TACO MEDIC
It's within
Writer and director Michael Dole and The Daughters bring It's Within to life with Taco Medic — a film about where things truly begin. Before the dish, before the fire, before the hands — the land. And the belief that everything worth tasting is already there, waiting. It's within.
The film moves the way the senses do. It opens vast — the wild west coast of the South Island, weather rolling off the Tasman, light breaking over country that has never been tamed. Earth, wind, fire and water are the first characters on screen, the elements that make the food long before anyone cooks it. The camera holds at the scale of the landscape until the landscape becomes texture: soil in close, rain on leaf, salt in the air.
Then the people enter the frame, and the film tightens with them. Hands in the earth.
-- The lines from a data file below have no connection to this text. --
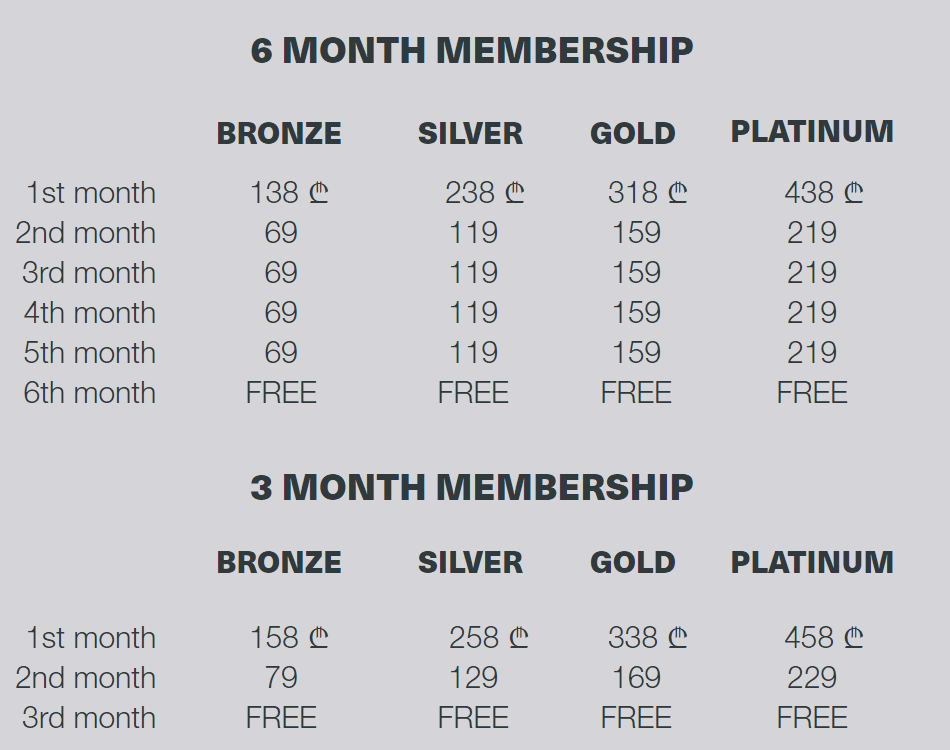This screenshot has width=950, height=750.
Task: Select the GOLD column in 6 month table
Action: coord(633,134)
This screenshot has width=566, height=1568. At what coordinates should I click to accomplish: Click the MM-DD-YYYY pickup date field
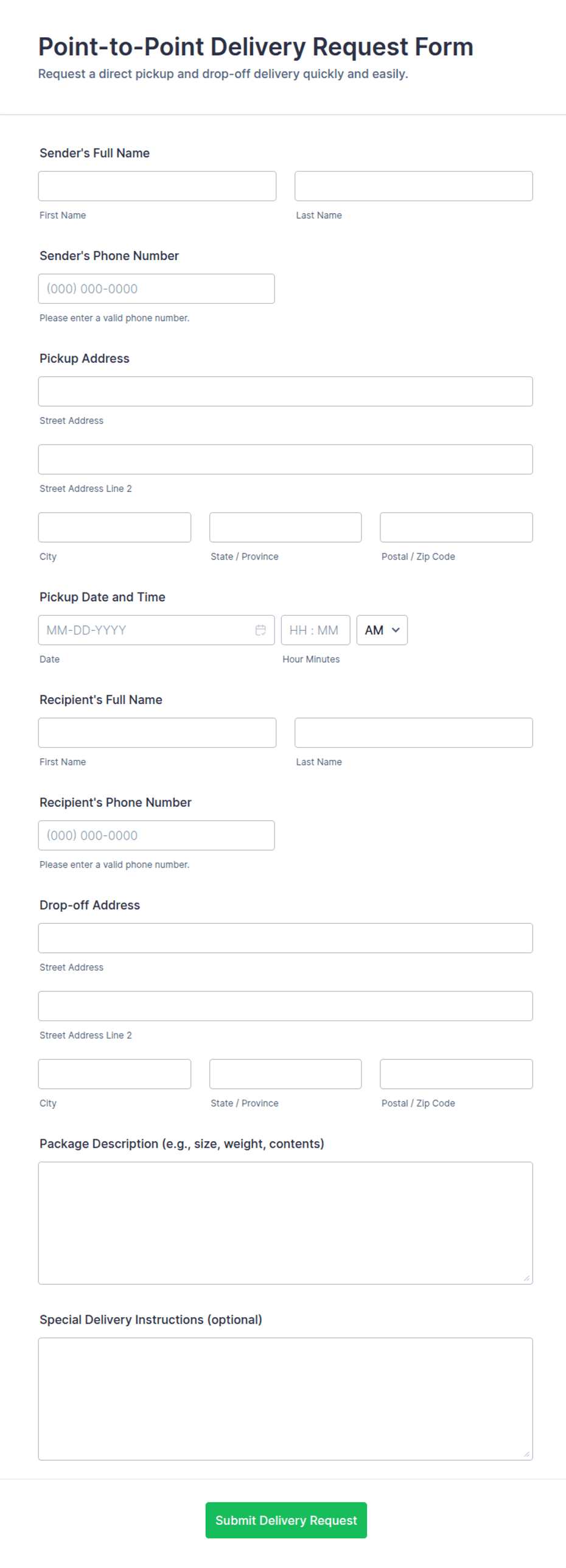(x=156, y=630)
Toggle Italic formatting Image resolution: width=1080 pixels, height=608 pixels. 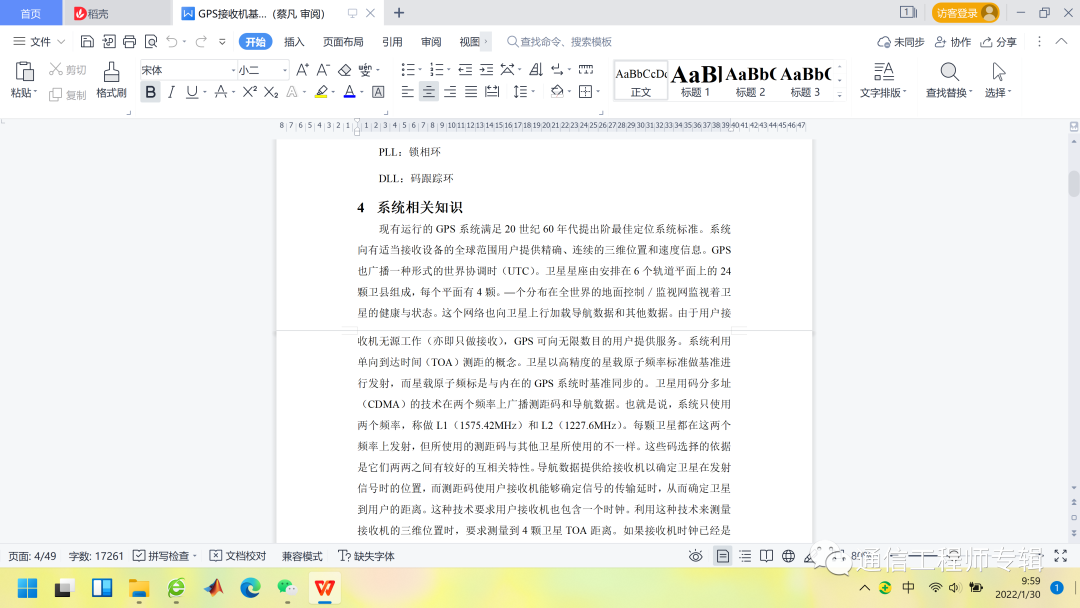pyautogui.click(x=171, y=92)
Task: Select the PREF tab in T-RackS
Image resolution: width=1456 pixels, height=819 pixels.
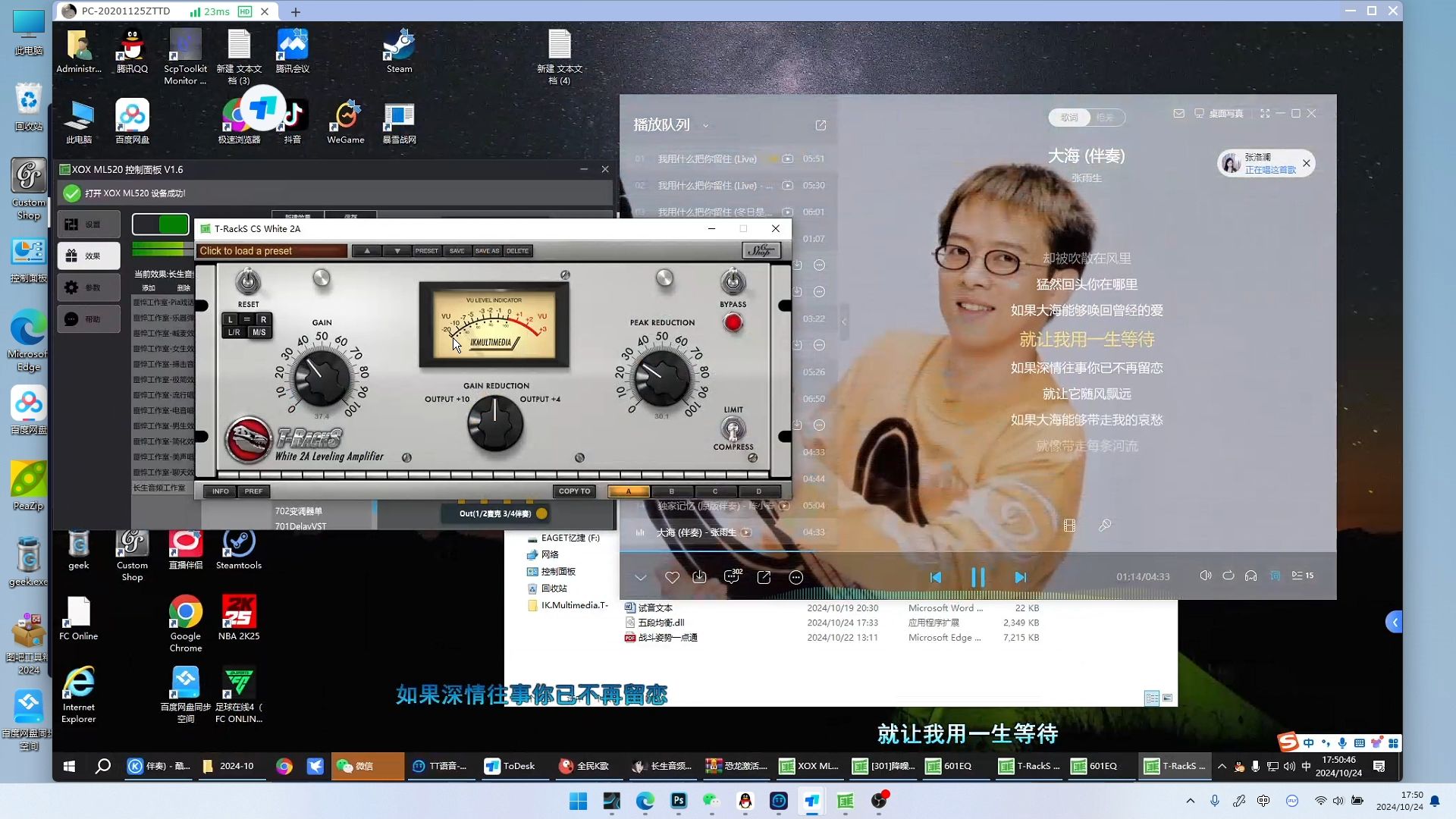Action: pyautogui.click(x=253, y=491)
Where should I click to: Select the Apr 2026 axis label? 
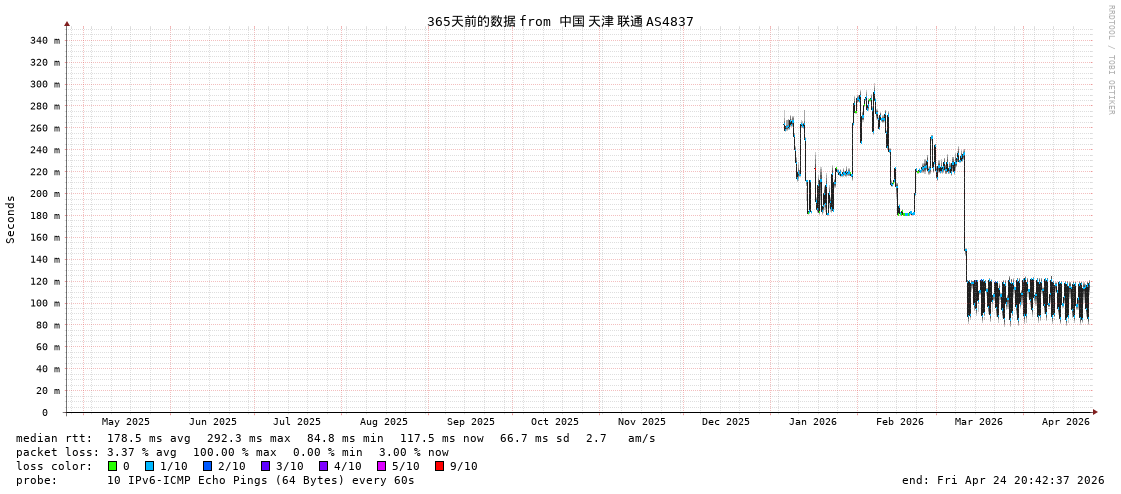coord(1065,422)
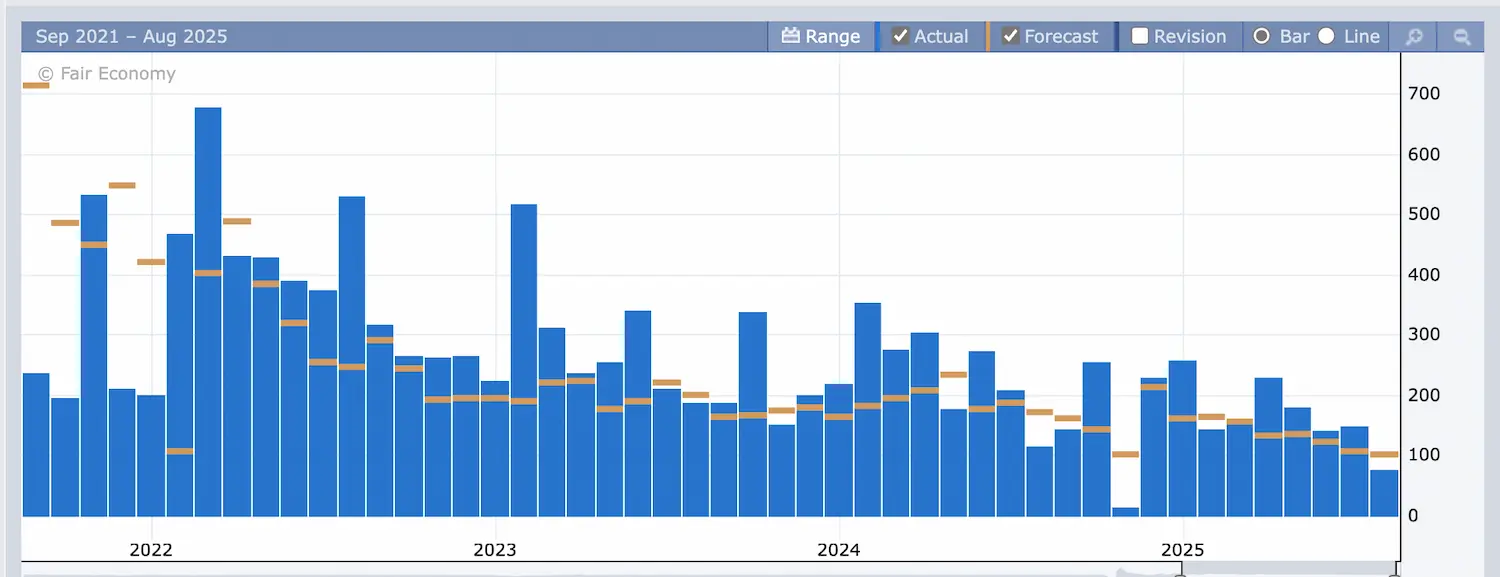Zoom out using the magnifier minus icon
The image size is (1500, 577).
coord(1462,37)
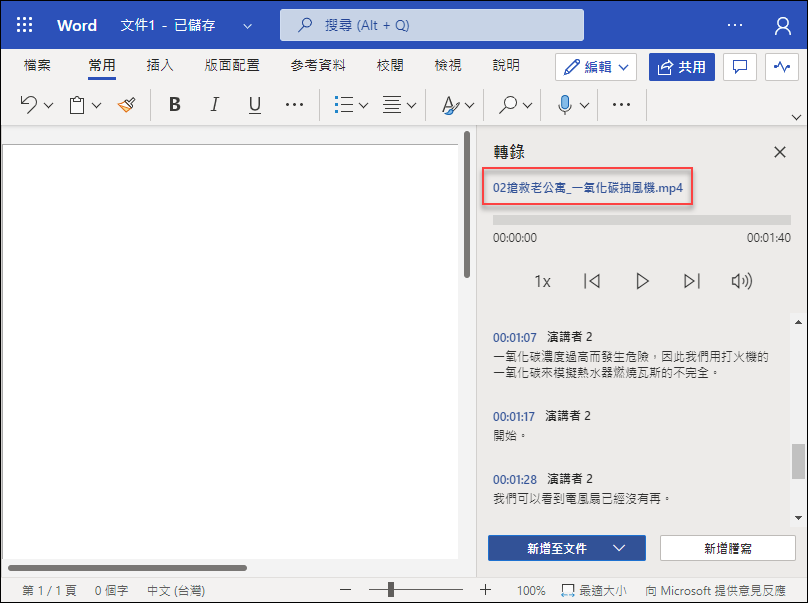Click the 新增謄寫 button
This screenshot has height=603, width=808.
point(728,548)
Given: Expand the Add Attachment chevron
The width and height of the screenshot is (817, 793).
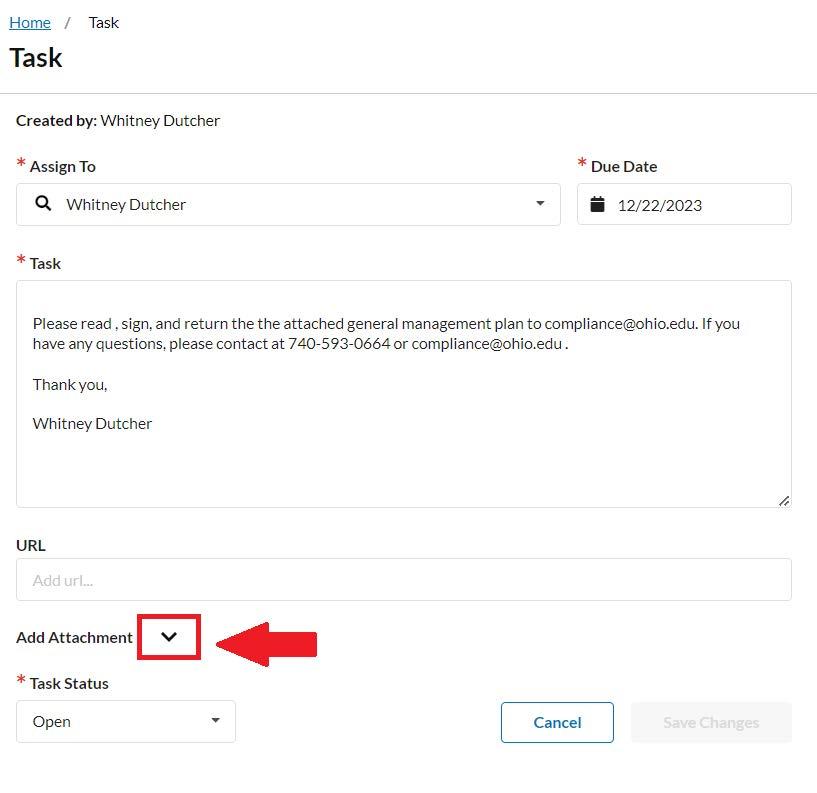Looking at the screenshot, I should click(x=169, y=637).
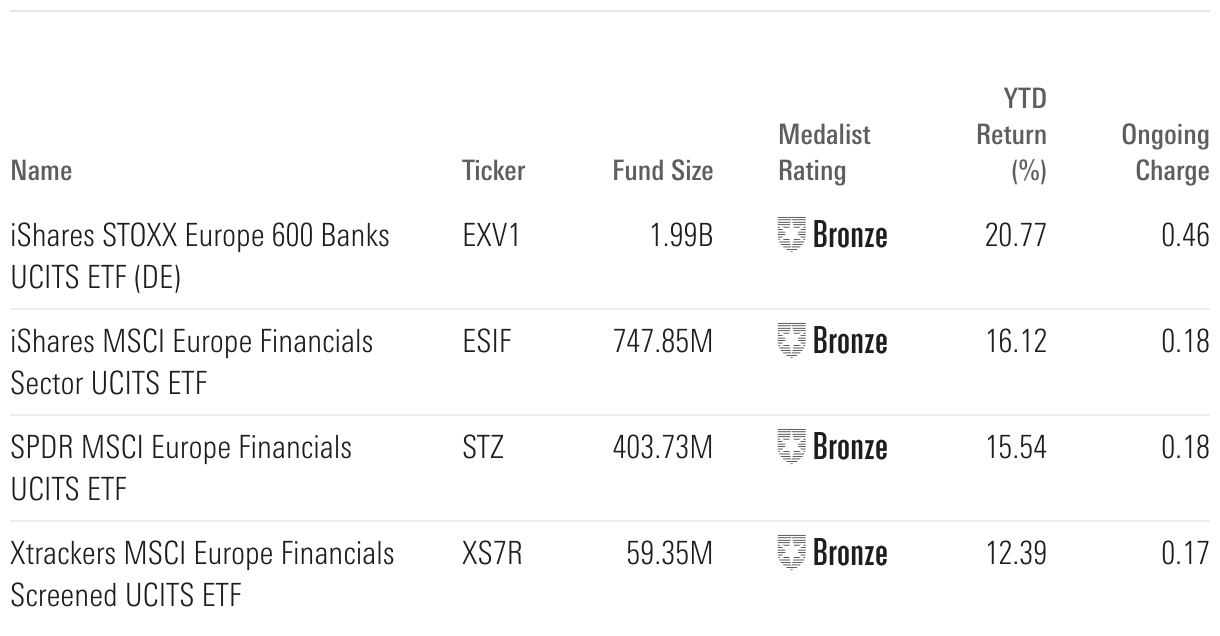Sort table by Name column header

coord(41,171)
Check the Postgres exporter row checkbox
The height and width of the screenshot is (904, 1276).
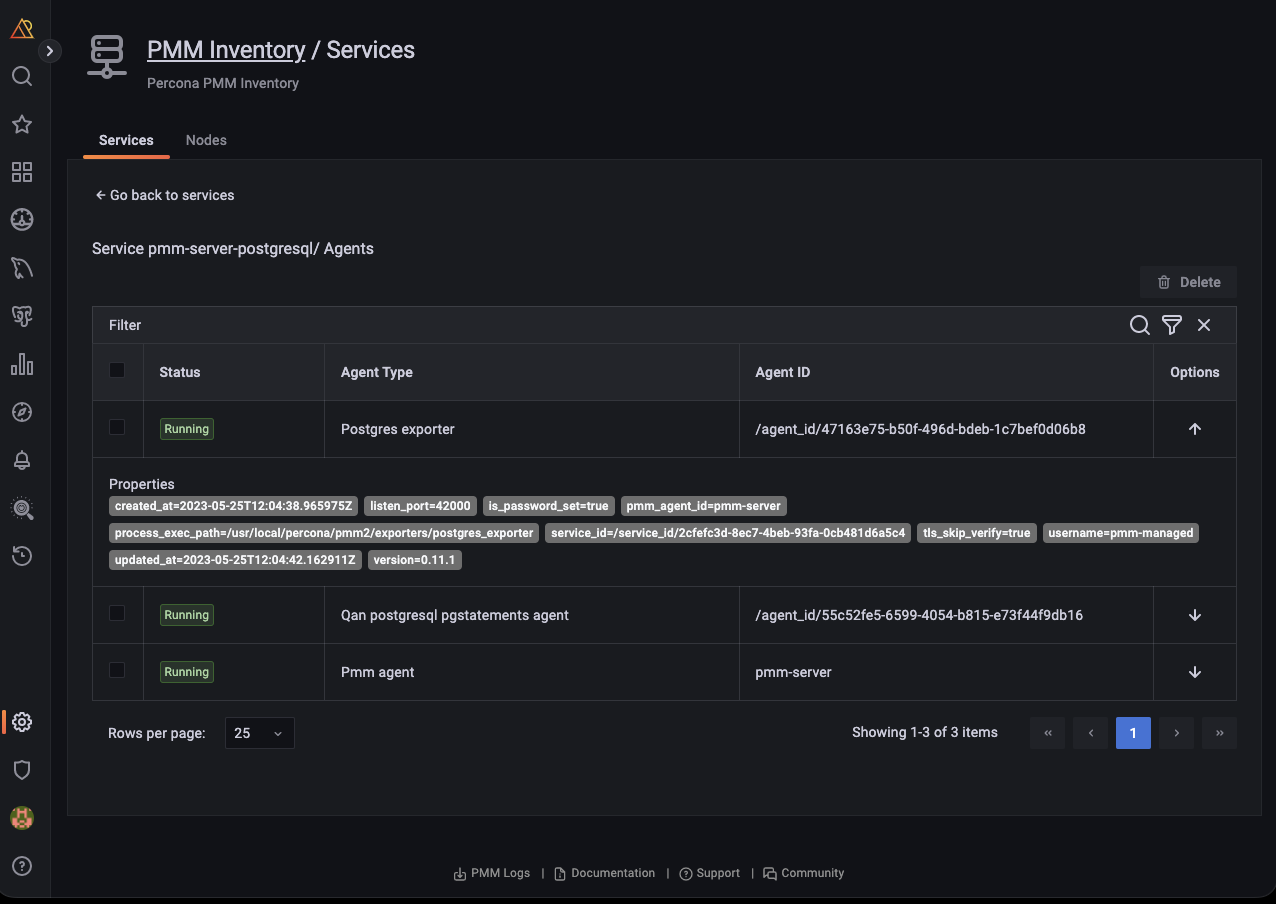117,428
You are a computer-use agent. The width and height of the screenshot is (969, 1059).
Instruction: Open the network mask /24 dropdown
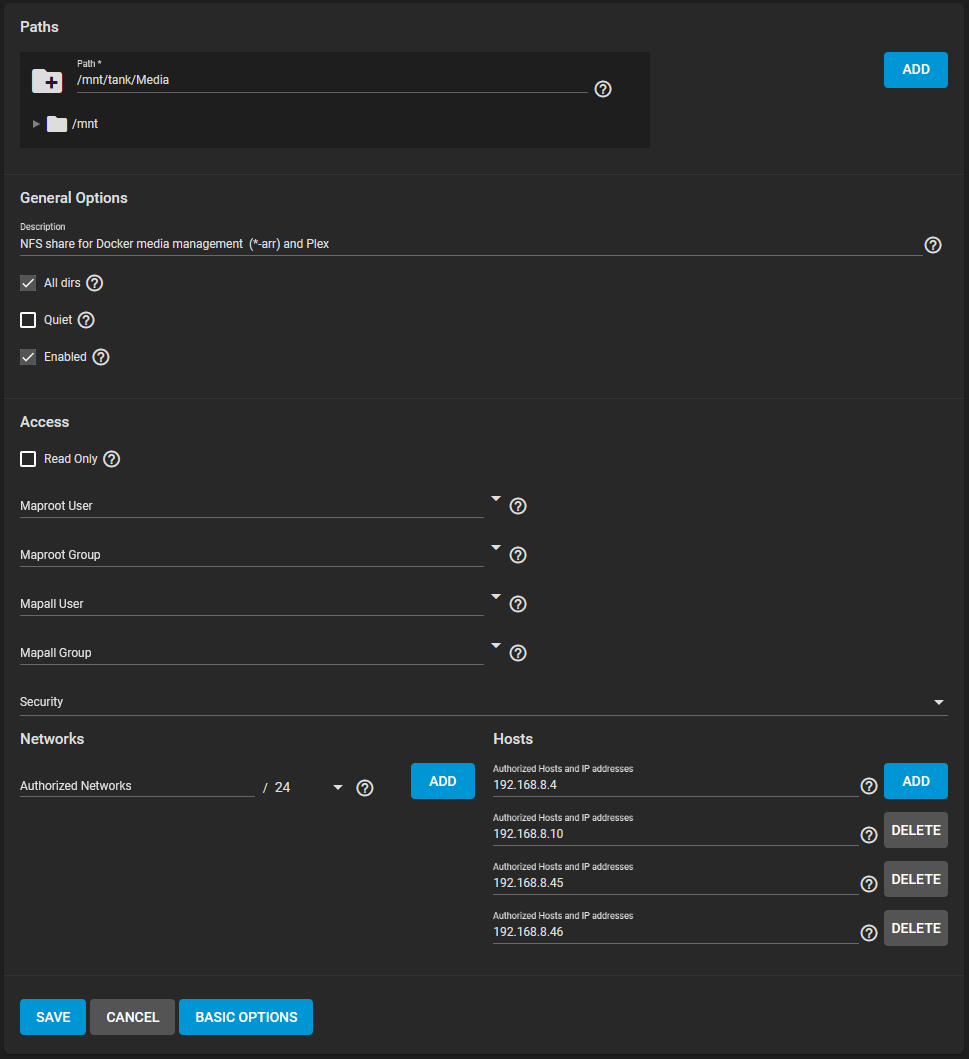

Faces weathered by the same wind we opened on. We follow what they grow as it travels — from ground, to hand, to flame — every cut a response to the one before it, the way a conversation moves, the way an appetite builds. Scale answering intimacy. Element answering touch. The grandeur of where it comes from answering the closeness of what it becomes. By the time fire meets food, the film has earned the hunger it creates.
It ends where everything it has gathered comes together — the land, the hands, the flame — within the dish, within the store, within reach. Nothing added that wasn't already there. It's within.